Wichtig dürfte in dem Zusammenhang die Mobilisierung der Wähler sein. Jüngsten Angaben zufolge haben vorab bei der Frühwahl in den Wahllokalen oder per Briefwahl bereits mehr als 82 Millionen der insgesamt 244 Millionen Wahlberechtigten ihre Stimme abgegeben. Das ist bereits mehr als die Hälfte der bei der Wahl vor vier Jahren insgesamt abgegebenen Stimmen.

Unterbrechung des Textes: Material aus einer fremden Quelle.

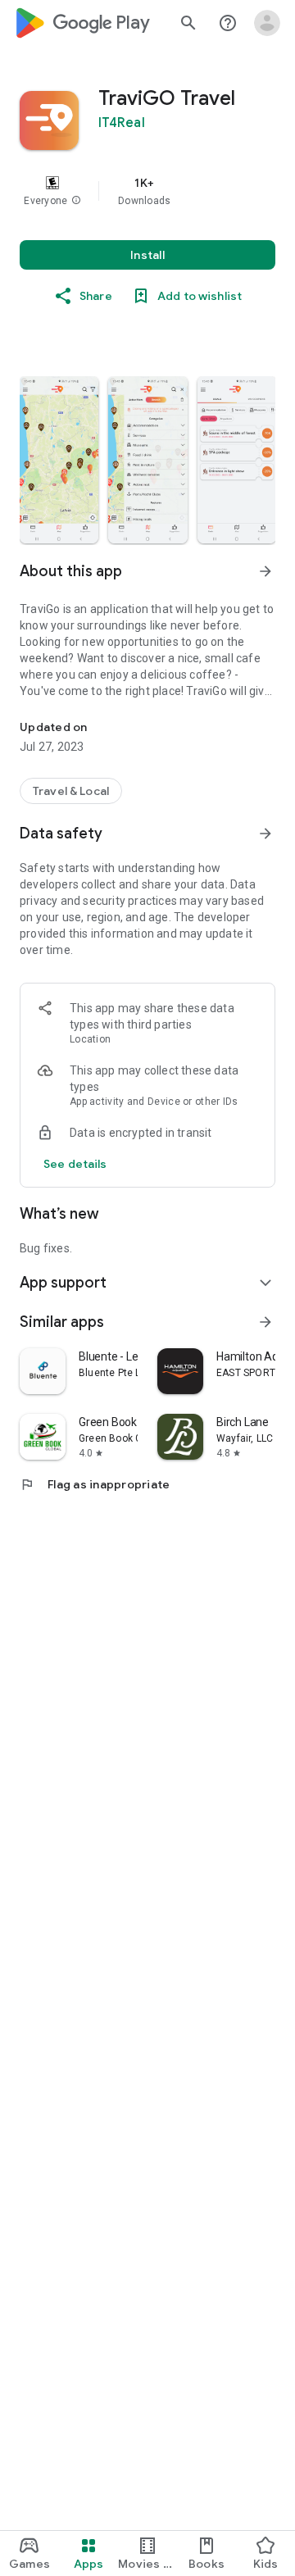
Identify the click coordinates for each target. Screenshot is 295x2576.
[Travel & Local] (71, 791)
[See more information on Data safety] (265, 833)
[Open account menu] (267, 23)
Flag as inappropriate (95, 1484)
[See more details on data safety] (75, 1164)
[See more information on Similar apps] (265, 1322)
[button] (76, 201)
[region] (147, 191)
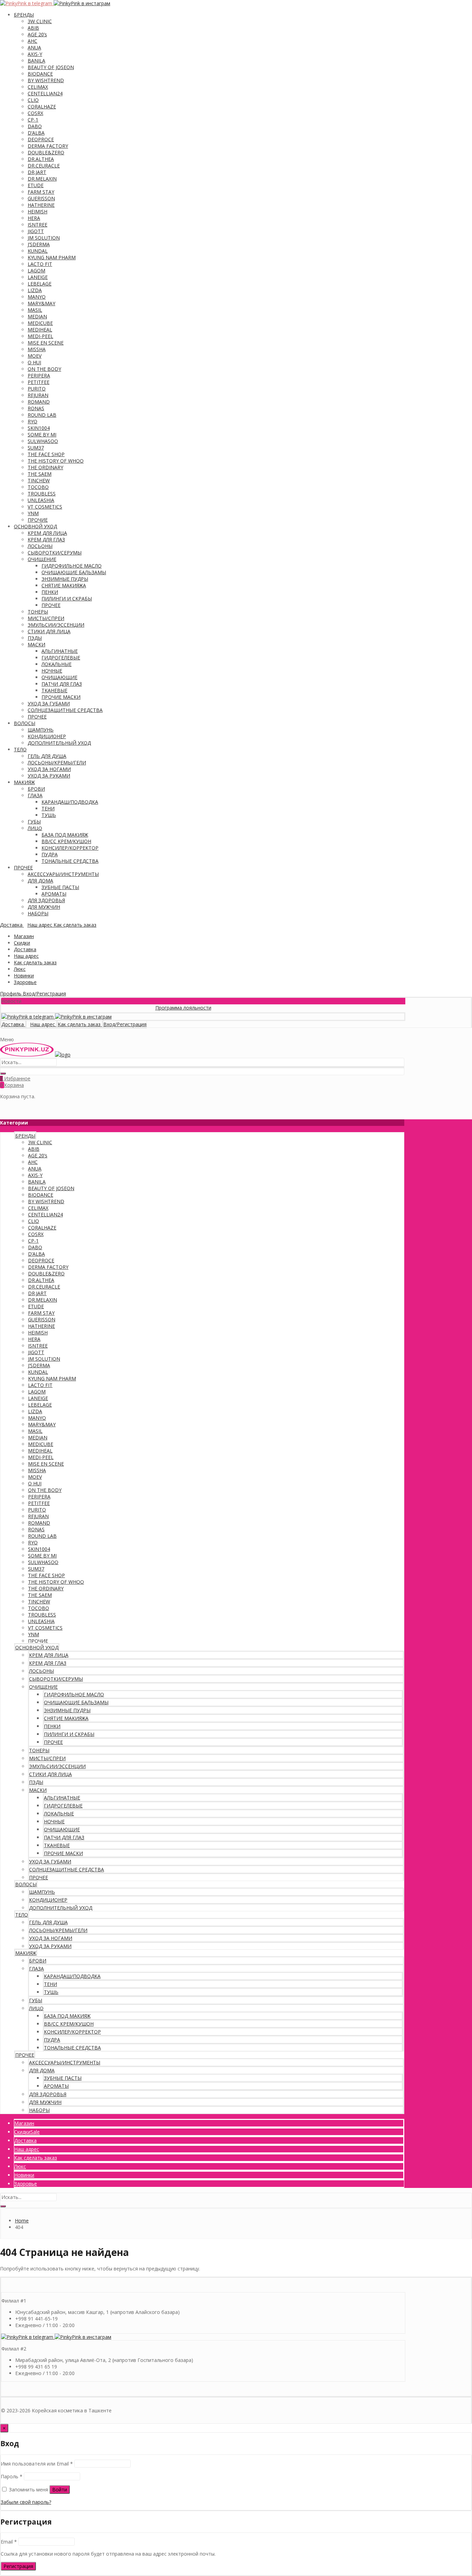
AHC (32, 41)
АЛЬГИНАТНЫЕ (59, 651)
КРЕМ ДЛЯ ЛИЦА (47, 533)
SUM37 (36, 447)
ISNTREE (37, 224)
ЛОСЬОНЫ (40, 546)
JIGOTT (36, 231)
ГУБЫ (34, 821)
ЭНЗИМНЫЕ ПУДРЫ (64, 579)
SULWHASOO (43, 441)
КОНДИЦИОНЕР (47, 736)
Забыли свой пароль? (26, 2502)
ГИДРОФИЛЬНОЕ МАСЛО (71, 565)
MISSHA (37, 349)
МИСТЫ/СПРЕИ (46, 618)
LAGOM (36, 270)
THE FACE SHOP (46, 454)
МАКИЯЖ (24, 782)
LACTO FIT (40, 264)
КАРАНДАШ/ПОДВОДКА (69, 802)
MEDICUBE (40, 323)
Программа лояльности (150, 1007)
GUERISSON (41, 198)
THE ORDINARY (45, 467)
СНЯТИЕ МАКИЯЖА (63, 585)
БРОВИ (36, 788)
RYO (32, 421)
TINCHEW (39, 480)
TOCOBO (38, 487)
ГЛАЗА (35, 795)
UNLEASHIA (41, 500)
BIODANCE (40, 73)
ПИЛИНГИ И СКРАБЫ (66, 598)
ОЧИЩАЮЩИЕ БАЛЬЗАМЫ (73, 572)
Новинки (24, 975)
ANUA (34, 47)
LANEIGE (38, 277)
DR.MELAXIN (42, 178)
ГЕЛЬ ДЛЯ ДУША (47, 756)
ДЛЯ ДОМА (40, 880)
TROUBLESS (42, 493)
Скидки (22, 942)
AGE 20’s (37, 34)
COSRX (35, 113)
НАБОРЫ (38, 913)
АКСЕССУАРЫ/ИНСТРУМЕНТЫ (63, 874)
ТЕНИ (48, 808)
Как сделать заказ (35, 962)
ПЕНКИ (49, 592)
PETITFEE (38, 382)
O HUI (34, 362)
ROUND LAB (42, 415)
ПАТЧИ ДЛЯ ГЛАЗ (61, 684)
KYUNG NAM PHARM (52, 257)
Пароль (11, 2476)
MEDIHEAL (40, 329)
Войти (59, 2489)
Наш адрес (26, 956)
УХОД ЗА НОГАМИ (49, 769)
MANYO (37, 296)
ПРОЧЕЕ (50, 605)
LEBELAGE (39, 283)
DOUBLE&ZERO (46, 152)
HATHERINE (41, 205)
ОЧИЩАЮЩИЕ (59, 677)
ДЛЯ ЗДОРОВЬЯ (46, 900)
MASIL (35, 310)
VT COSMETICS (45, 506)
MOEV (34, 356)
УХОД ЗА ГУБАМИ (49, 703)
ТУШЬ (48, 815)
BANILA (36, 60)
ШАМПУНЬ (41, 729)
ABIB (33, 28)
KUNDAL (38, 251)
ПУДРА (49, 854)
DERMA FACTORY (48, 146)
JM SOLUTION (44, 237)
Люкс (20, 969)
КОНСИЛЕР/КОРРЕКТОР (69, 848)
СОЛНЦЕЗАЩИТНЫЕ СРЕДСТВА (65, 710)
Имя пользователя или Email (37, 2463)
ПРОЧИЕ (38, 520)
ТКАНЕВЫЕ (54, 690)
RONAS (36, 408)
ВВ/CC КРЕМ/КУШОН (66, 841)
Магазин (24, 936)
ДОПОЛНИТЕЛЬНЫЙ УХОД (59, 743)
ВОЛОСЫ (24, 723)
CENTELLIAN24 (45, 93)
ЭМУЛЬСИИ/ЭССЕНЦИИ (56, 624)
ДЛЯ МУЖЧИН (44, 907)
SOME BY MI (42, 434)
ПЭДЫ (35, 638)
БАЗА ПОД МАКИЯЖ (64, 834)
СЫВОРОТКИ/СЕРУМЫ (55, 552)
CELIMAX (38, 87)
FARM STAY (41, 192)
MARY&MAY (41, 303)
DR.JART (37, 172)
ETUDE (36, 185)
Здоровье (25, 982)
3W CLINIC (40, 21)
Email (9, 2541)
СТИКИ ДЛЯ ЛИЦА (49, 631)
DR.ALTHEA (41, 159)
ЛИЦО (35, 828)
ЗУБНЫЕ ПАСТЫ (60, 887)
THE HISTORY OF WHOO (56, 460)
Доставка (25, 949)
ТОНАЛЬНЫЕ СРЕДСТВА (69, 861)
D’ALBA (36, 132)
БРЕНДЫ (24, 14)
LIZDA (35, 290)
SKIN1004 (39, 428)
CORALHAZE (42, 106)
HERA (34, 218)
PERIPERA (39, 375)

Erste Wahllokale schließen um 18.00 Uhr (Ortszeit; 00.00 Uhr MEZ Mittwoch). Als letzter Bundesstaat macht Alaska am Mittwoch um 01.00 Uhr Washingtoner Zeit (07.00 Uhr MEZ Mittwoch) dicht.
Die US-Bürger entscheiden zwischen zwei Kandidaten, die für völlig entgegengesetzte politische Konzepte stehen. Harris wäre die erste Frau und Politikerin mit indisch-afroamerikanischen Wurzeln an der Spitze der Vereinigten Staaten. Sie steht mit beiden Beinen auf dem Boden der US-Verfassung und in der Tradition der US-Demokratie.
Bei einer Rückkehr Trumps ins Weiße Haus befürchten viele, dass sich der Rechtspopulist über die Gewaltenteilung hinwegsetzen und damit der US-Demokratie schweren Schaden zufügen könnte. Er hat im Wahlkampf eine Massenabschiebung von irregulären Migranten angekündigt und politischen Gegnern wiederholt gedroht.
In der Außenpolitik wäre von Harris zu erwarten, dass sie am europafreundlichen Kurs des scheidenden Präsidenten Joe Biden festhält, während Trump den Nato-Beistandspakt wie auch die US-Militärhilfen für die Ukraine in Frage gestellt hat.
Neben der Präsidentschaft entscheiden die Wählerinnen und Wähler am Dienstag auch über die künftige Machtverteilung im US-Kongress. Die 435 Abgeordneten des Repräsentantenhauses sowie 34 der hundert Senatoren werden neu gewählt. Im Repräsentantenhaus, in dem derzeit die Republikaner die Mehrheit haben, deuten Umfragen auf ein extrem knappes Ergebnis hin. Im Senat zeichnete sich demnach eine Mehrheit der Republikaner ab.
In zehn Bundesstaaten finden zudem Referenden zum Abtreibungsrecht statt – das zu einem der wichtigsten Themen des Wahlkampfs zählte. In elf der 50 Bundesstaaten wird zudem ein neuer Gouverneur gewählt.
Vor Öffnung der Wahllokale schlossen Harris und Trump am Montagabend (Ortszeit) ihre Wahlkämpfe in zwei besonders umkämpften Bundesstaaten ab: Die Demokratin trat in der Ostküstenmetropole Philadelphia im umkämpften Bundesstaat Pennsylvania auf, der Republikaner in Grand Rapids im ebenfalls als Swing State geltenden Michigan.
Harris gab sich in ihrer letzten Wahlkampfrede an der Seite von Prominenten wie Popstar Lady Gaga und Talkshow-Legende Oprah Winfrey siegessicher: Das Momentum sei auf ihrer Seite, versicherte sie. „Dies könnte eines der engsten Rennen in der Geschichte werden – jede Stimme zählt“, fügte sie an.
Trump äußerte sich bei seinem Auftritt in Michigan gewohnt selbstbewusst. „Mit Eurer Stimme morgen können wir jedes einzelne Problem unseres Landes lösen und Amerika – ja, die Welt – zu neuem Ruhm führen“, sagte er. Erneut schlug Trump auch feindselige Töne gegenüber Migranten an: Unter anderem sprach er davon, Migranten in Ringkämpfen gegen Profis antreten zu lassen.